◆ ACTIVITY ◆
Repeat exactly the lines from the start of the records below through the line that contains "Viewport: 1013px width, 795px height.", including both.

◆ DATA FOR THIS TASK ◆

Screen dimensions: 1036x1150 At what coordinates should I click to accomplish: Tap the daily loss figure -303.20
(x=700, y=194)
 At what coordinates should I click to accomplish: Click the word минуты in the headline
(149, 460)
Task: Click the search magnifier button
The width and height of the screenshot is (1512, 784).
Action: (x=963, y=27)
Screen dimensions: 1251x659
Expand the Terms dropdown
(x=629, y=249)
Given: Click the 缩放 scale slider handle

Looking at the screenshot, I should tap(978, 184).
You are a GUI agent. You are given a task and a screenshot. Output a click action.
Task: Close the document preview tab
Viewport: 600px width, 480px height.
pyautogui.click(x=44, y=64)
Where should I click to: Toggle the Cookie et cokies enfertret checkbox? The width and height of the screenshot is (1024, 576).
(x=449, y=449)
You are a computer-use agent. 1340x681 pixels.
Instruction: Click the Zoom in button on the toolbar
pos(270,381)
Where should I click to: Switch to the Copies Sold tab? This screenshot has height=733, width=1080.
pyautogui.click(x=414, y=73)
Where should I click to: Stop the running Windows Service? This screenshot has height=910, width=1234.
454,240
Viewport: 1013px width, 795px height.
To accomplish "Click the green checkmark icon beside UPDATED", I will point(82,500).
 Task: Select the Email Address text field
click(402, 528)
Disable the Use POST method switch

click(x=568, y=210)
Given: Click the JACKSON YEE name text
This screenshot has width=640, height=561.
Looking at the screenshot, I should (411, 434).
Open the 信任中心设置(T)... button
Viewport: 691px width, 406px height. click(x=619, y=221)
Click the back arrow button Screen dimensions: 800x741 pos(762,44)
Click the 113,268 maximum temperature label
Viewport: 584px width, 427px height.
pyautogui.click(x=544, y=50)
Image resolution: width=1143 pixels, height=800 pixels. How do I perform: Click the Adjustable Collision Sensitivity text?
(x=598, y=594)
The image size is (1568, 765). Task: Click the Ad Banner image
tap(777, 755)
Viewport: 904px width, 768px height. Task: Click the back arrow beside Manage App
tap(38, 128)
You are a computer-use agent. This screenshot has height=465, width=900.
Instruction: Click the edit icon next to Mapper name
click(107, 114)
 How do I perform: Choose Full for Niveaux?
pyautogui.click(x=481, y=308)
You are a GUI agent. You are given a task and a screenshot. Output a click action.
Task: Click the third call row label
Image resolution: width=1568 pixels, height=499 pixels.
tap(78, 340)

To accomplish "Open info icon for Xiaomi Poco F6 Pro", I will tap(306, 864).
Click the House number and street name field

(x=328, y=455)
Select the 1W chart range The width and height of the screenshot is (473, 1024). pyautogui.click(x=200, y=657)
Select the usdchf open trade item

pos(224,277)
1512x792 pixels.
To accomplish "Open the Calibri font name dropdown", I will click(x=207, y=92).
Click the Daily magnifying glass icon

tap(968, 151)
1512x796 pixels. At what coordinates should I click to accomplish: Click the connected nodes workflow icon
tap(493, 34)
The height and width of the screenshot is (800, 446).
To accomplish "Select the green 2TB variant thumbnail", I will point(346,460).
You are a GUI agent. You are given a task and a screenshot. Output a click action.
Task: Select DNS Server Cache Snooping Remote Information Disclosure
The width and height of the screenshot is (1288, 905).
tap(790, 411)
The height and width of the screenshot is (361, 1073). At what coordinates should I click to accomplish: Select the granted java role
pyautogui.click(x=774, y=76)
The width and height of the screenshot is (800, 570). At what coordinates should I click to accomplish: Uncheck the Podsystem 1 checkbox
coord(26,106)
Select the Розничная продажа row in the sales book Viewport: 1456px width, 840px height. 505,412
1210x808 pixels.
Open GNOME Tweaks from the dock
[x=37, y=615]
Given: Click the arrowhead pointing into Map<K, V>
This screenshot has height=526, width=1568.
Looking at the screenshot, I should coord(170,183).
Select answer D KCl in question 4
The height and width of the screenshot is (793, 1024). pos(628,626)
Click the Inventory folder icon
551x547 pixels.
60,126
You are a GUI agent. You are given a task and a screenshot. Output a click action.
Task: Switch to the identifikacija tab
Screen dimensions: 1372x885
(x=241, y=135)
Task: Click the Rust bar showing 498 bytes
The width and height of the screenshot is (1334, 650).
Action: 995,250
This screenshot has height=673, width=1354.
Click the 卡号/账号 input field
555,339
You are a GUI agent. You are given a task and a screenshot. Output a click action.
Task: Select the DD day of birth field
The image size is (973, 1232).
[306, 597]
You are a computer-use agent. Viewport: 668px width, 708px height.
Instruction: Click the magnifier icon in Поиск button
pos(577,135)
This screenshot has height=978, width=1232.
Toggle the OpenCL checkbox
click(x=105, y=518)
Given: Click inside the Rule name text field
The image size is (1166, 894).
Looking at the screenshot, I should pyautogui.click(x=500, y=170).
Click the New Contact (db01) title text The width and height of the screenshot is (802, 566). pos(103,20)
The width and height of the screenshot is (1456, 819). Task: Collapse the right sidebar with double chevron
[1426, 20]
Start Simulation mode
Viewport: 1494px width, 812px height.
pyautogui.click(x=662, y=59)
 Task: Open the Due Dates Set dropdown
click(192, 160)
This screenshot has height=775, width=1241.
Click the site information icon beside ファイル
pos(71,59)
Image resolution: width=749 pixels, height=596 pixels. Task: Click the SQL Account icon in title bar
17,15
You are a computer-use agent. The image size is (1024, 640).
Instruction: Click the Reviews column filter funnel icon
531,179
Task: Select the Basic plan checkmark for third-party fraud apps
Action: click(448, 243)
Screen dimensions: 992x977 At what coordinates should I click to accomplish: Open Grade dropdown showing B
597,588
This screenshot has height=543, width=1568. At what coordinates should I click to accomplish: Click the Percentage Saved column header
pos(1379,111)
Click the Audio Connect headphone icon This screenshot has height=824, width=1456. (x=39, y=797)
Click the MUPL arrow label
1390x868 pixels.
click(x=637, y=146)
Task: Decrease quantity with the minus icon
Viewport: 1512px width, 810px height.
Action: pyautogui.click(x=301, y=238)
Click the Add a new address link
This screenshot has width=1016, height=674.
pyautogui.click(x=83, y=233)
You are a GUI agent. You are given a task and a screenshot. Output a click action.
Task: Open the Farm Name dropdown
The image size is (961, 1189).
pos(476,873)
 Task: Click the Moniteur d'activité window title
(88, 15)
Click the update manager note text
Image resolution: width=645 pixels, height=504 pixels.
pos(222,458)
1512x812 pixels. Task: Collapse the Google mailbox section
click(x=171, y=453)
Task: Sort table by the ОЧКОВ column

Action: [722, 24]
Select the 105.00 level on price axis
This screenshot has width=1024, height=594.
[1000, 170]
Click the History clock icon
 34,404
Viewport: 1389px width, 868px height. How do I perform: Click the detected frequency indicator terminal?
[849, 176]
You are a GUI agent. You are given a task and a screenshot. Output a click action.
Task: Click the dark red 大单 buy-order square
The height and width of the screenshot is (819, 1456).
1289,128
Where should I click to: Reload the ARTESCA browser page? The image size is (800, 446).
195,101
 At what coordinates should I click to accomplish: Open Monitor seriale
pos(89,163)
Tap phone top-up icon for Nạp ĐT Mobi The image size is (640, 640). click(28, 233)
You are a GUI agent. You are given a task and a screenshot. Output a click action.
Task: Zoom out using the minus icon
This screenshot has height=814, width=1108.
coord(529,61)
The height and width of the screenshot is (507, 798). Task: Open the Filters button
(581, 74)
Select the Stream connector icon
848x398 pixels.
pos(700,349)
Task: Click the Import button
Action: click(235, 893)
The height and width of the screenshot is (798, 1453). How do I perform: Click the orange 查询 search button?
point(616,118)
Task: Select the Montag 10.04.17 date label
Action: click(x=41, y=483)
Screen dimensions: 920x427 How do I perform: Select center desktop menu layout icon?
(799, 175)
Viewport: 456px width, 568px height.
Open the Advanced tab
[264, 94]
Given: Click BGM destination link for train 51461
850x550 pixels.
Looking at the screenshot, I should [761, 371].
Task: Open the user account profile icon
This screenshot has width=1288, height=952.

◆ REPLY TO THE TASK ◆
Screen dimensions: 1036x1150 At what coordinates should I click to accomplish: Tap the daily loss figure -303.20
(x=700, y=194)
 At what coordinates should I click to accomplish: Click the word минуты in the headline
(149, 460)
Task: Click the search magnifier button
The width and height of the screenshot is (1512, 784).
Action: (x=963, y=27)
Screen dimensions: 1251x659
Expand the Terms dropdown
(x=629, y=249)
Given: Click the 缩放 scale slider handle

Looking at the screenshot, I should tap(978, 184).
You are a GUI agent. You are given a task and a screenshot. Output a click action.
Task: Close the document preview tab
Viewport: 600px width, 480px height.
pyautogui.click(x=44, y=64)
Where should I click to: Toggle the Cookie et cokies enfertret checkbox? The width and height of the screenshot is (1024, 576).
(x=449, y=449)
You are a computer-use agent. 1340x681 pixels.
Instruction: Click the Zoom in button on the toolbar
pos(270,381)
Where should I click to: Switch to the Copies Sold tab? This screenshot has height=733, width=1080.
pyautogui.click(x=414, y=73)
Where should I click to: Stop the running Windows Service? This screenshot has height=910, width=1234.
454,240
Viewport: 1013px width, 795px height.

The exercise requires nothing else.